The service provider filed Oct. 9 for protection under Chapter 11 of the U.S. bankruptcy code. In its filing, TNCI reported more than $13 million owed to its top 20 unsecured creditors, which primarily are the reseller’s underlying network providers, including Sprint, AT&T Qwest/CenturyLink and Verizon as well as numerous CLECs, including PAETEC, One Communications (now part of EarthLink Business), XO Communications and Covad (now MegaPath).
Indeed, the bankruptcy filing was made “to address outstanding carrier issues," said TNCI spokesperson Jeanne Duca in an interview Wednesday with Channel Partners.
TNCI, which was founded in 1991, relies on its indirect sales channel of approximately 250 master and direct agents for 100 percent of its sales, Duca said.
She noted that since the filing, TNCI President Brian Twomey, along with key members of the TNCI sales and management teams, have been engaged in calls with TNCI agents – both one-on-one and on an open conference call Tuesday afternoon.
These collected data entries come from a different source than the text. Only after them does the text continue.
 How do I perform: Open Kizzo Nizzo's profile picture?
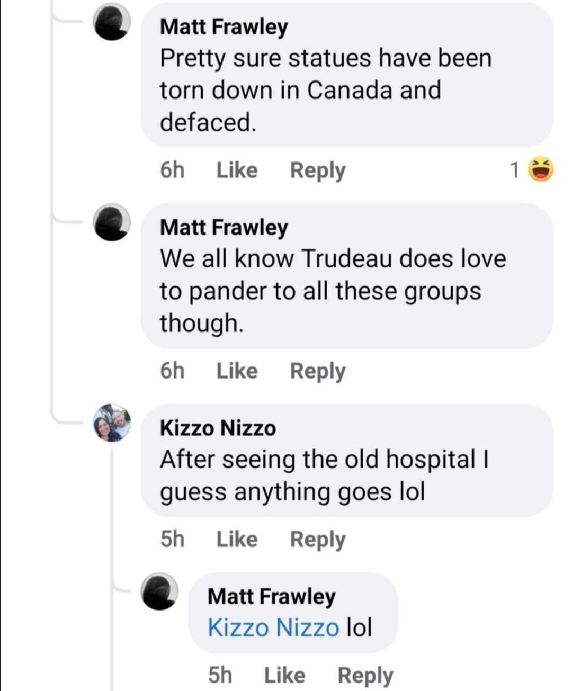[x=112, y=423]
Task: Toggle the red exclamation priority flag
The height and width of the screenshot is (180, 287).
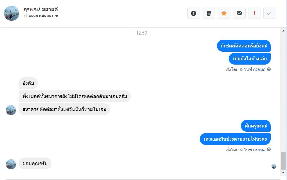Action: (254, 13)
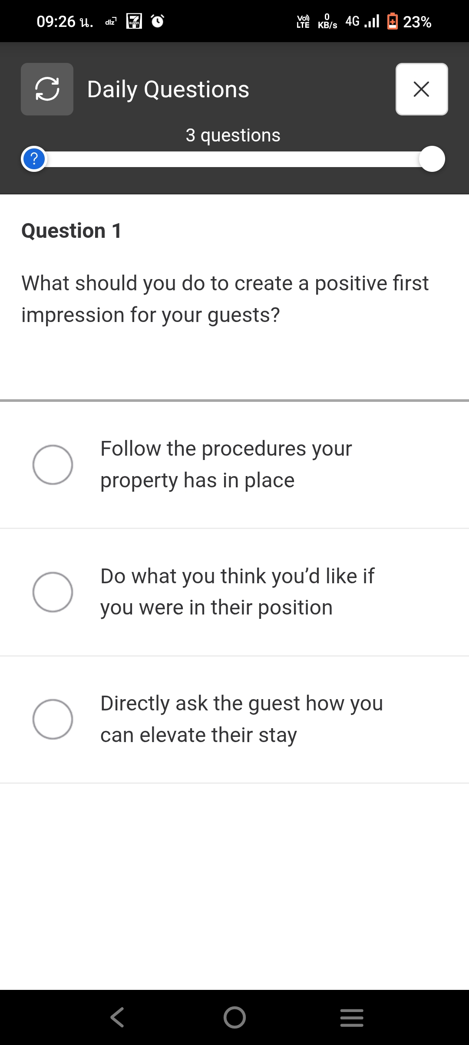
Task: Tap the 7-Eleven notification icon
Action: [134, 21]
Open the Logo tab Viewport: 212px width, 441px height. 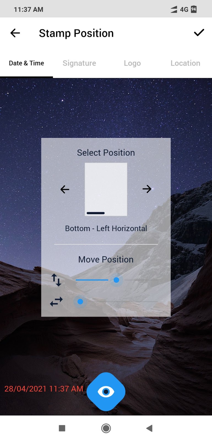(132, 63)
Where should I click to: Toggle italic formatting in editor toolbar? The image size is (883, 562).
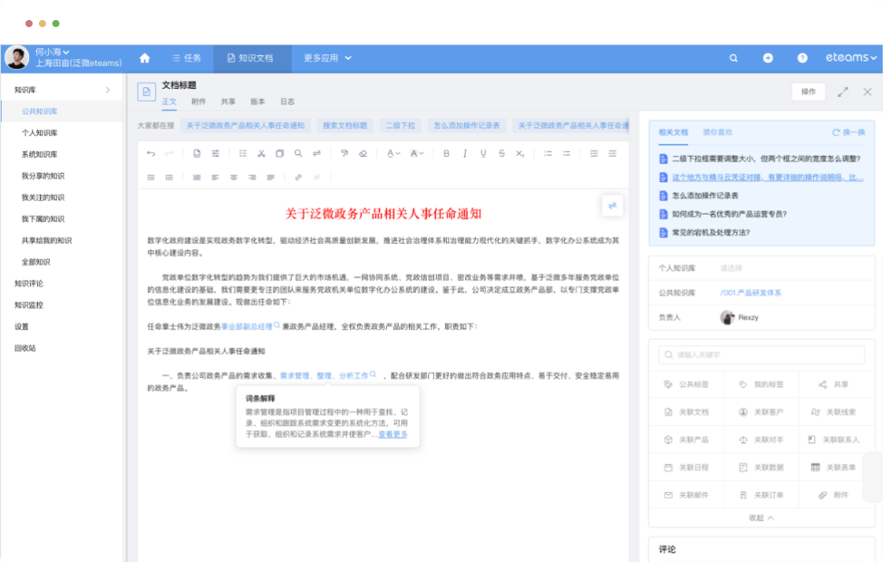click(465, 153)
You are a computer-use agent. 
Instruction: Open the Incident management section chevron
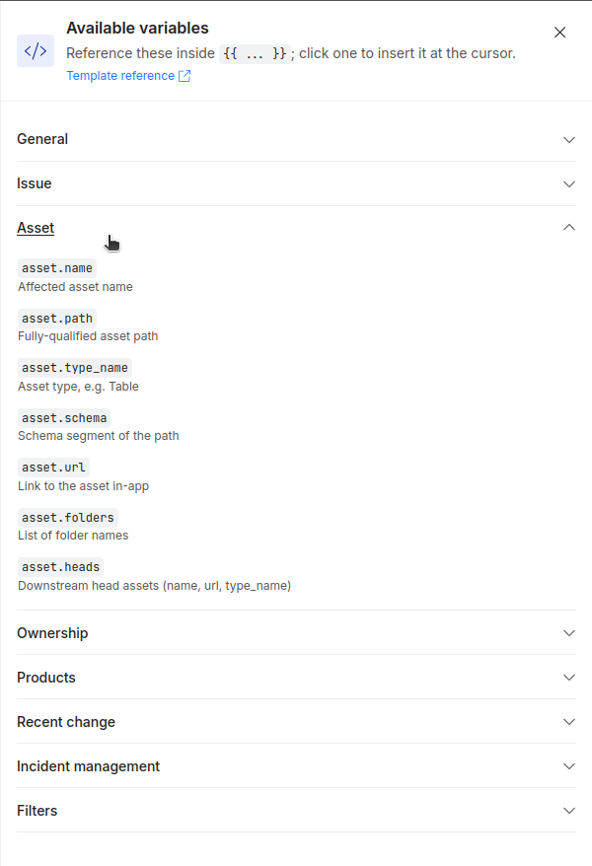point(568,766)
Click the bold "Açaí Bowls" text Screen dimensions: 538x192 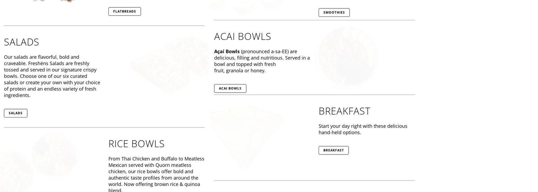227,51
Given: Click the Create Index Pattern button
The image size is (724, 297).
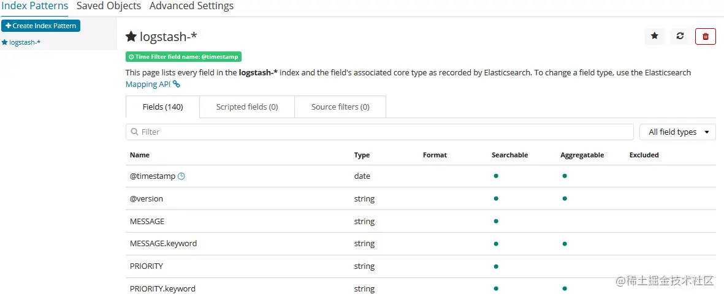Looking at the screenshot, I should [40, 26].
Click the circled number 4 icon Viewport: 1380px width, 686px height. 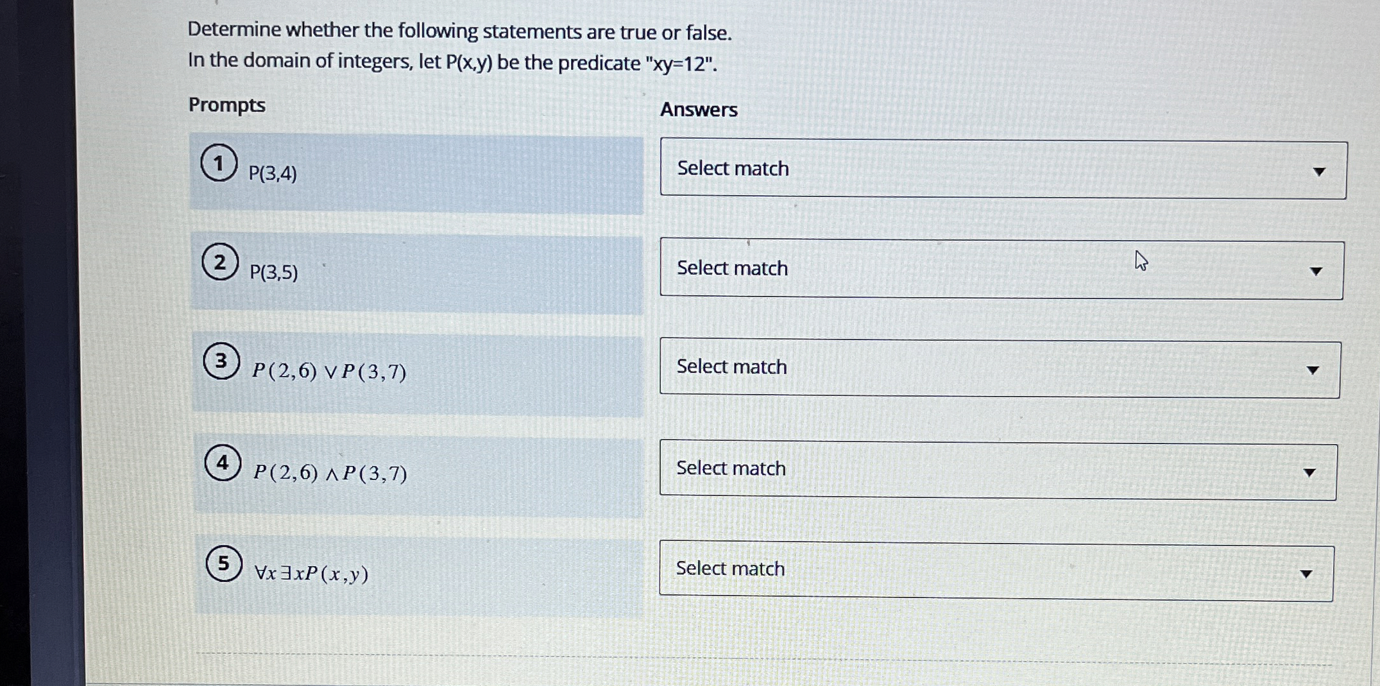(222, 463)
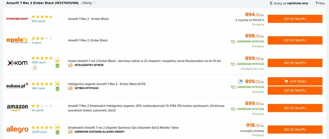329x139 pixels.
Task: Click the number 3 medal badge under x-kom
Action: pos(35,68)
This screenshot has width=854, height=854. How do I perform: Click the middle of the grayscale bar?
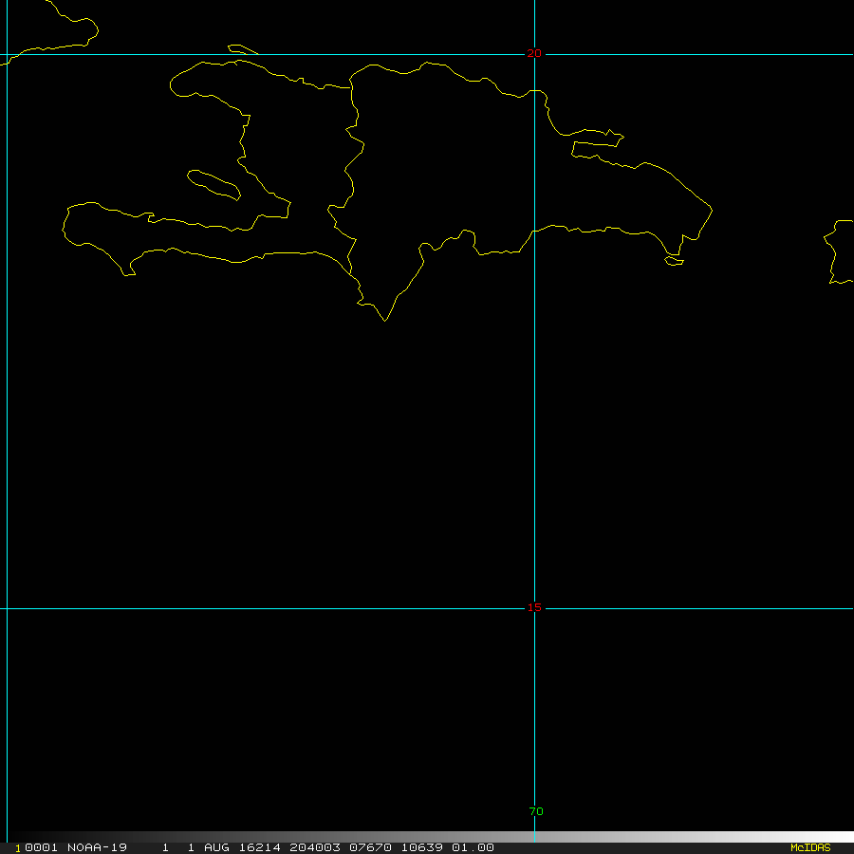(427, 837)
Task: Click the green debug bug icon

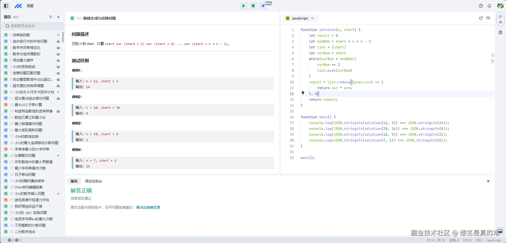Action: [x=253, y=6]
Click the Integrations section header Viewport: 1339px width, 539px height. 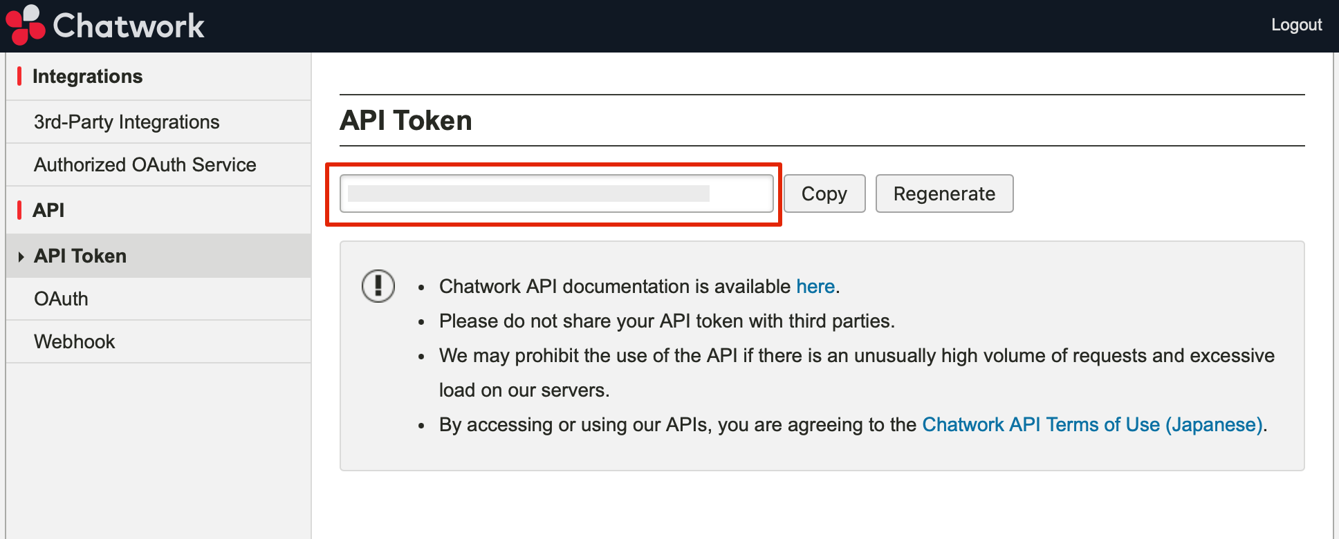87,77
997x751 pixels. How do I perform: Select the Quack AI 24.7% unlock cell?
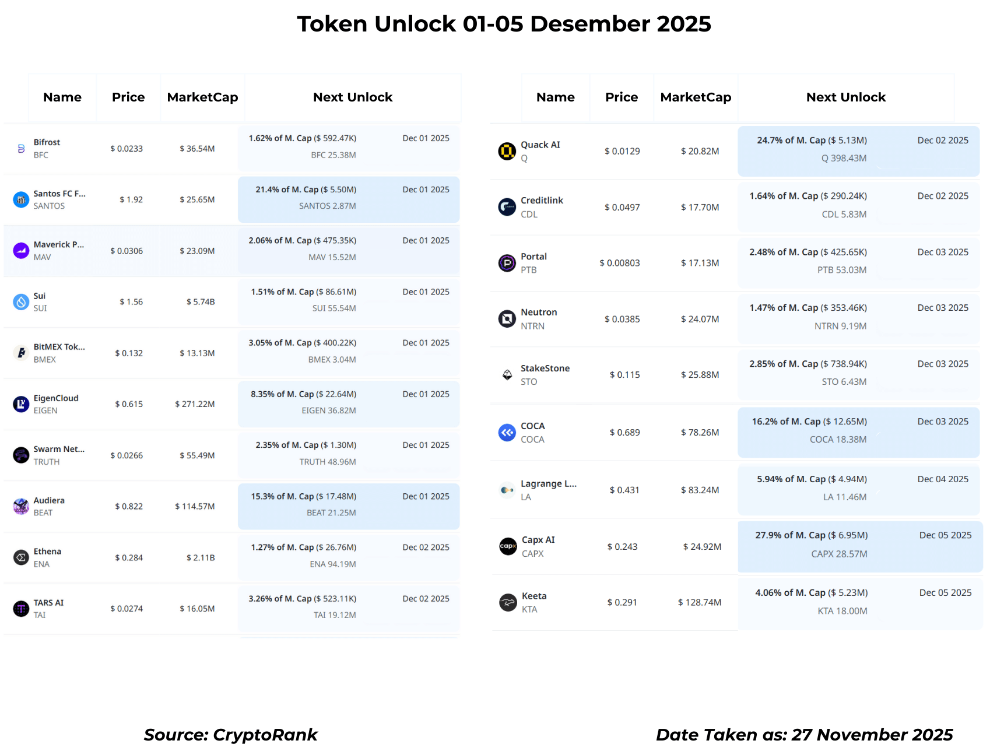click(858, 151)
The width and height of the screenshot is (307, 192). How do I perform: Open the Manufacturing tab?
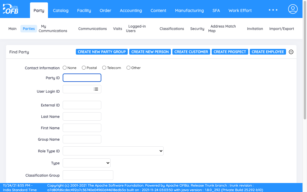click(189, 10)
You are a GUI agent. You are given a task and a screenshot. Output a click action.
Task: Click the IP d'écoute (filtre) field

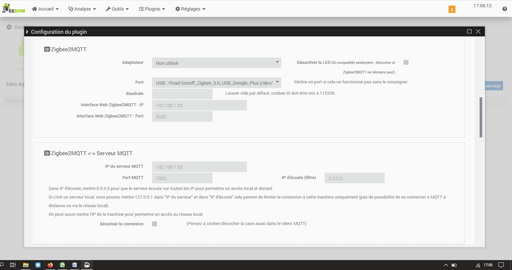[x=354, y=178]
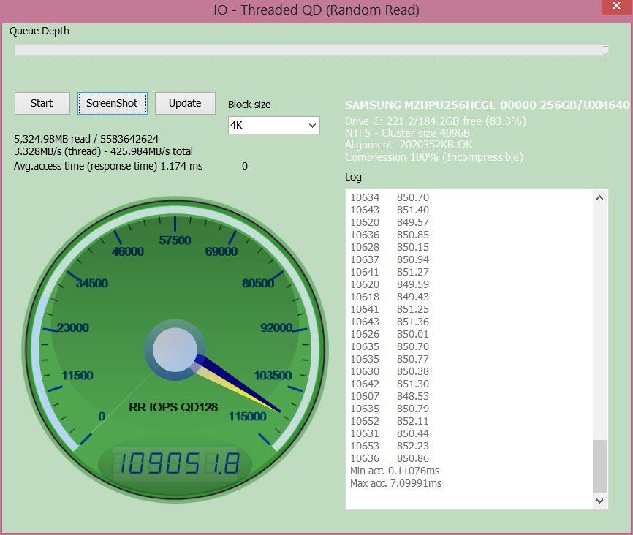Viewport: 633px width, 535px height.
Task: Click the Log scrollbar up arrow
Action: coord(600,197)
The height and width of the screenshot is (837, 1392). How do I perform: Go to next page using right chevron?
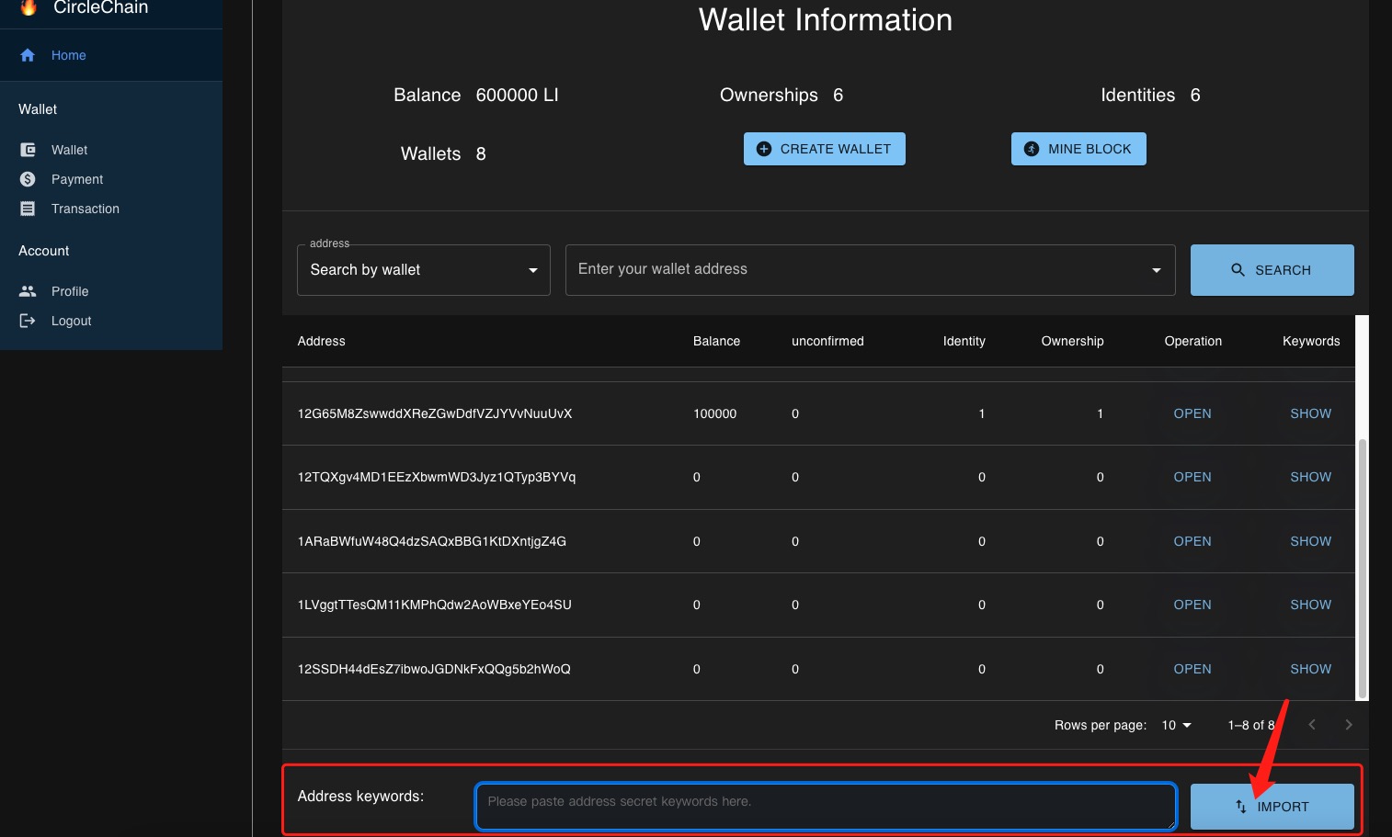pyautogui.click(x=1348, y=725)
Duca said nearly 100 participants attended the open call wherein Twomey reviewed the basis for the filing as well as the protections afforded agents and customers during the process.
“Questions regarding commission payments and the ongoing service to customers were top on the minds of agents as one might expect," Duca said. “Several agents indicated that they intended to continue to support TNCI with future business, citing their confidence in the company based on the history of the relationship and the lengths to which TNCI has always gone to ensure the best for them and for their customers."
Bill Power, CEO of the Agent Alliance, a group of 17 telecom agents that share a contract with TNCI, said he is encouraged by conversations with TNCI management.
“We’ve been assured TNCI will continue to operate without interruption to customers and agents and that all financial commitments to the channel will be met," Power said in a prepared statement. “A workgroup of Agent Alliance shareholders, including legal counsel, is in place and will be closely following the situation to ensure that the interests of our collective subagents and customers are protected."